[INPUT DATA Boundary: Start]

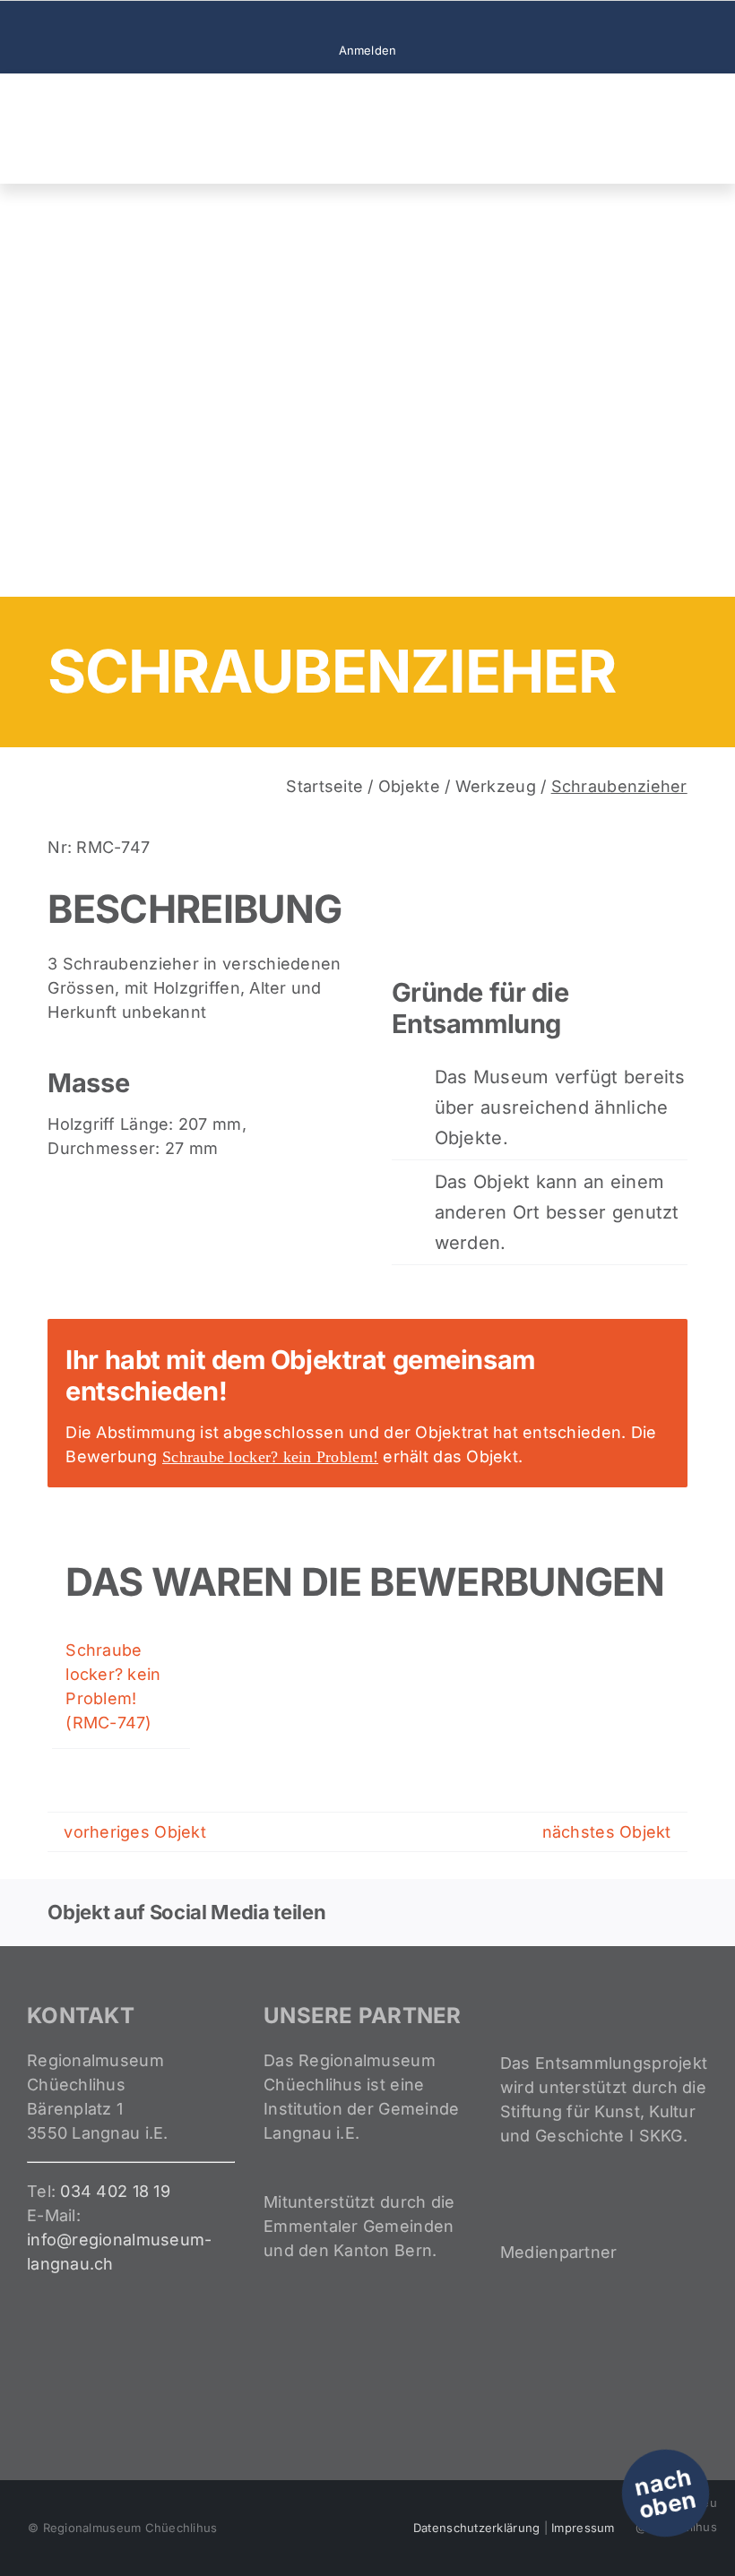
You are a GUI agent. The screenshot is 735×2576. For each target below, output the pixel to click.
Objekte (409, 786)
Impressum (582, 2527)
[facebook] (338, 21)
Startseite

[INPUT DATA Boundary: End]

▶ [WHAT THE EXERCISE ASKS]:
Omitting the pictures, repeat all entries exactly.

▶ [OUTPUT OF THE TASK]:
You are a GUI agent. The screenshot is 735×2576. For each target below, output the pixel to click.
Objekte (409, 786)
Impressum (582, 2527)
[facebook] (338, 21)
Startseite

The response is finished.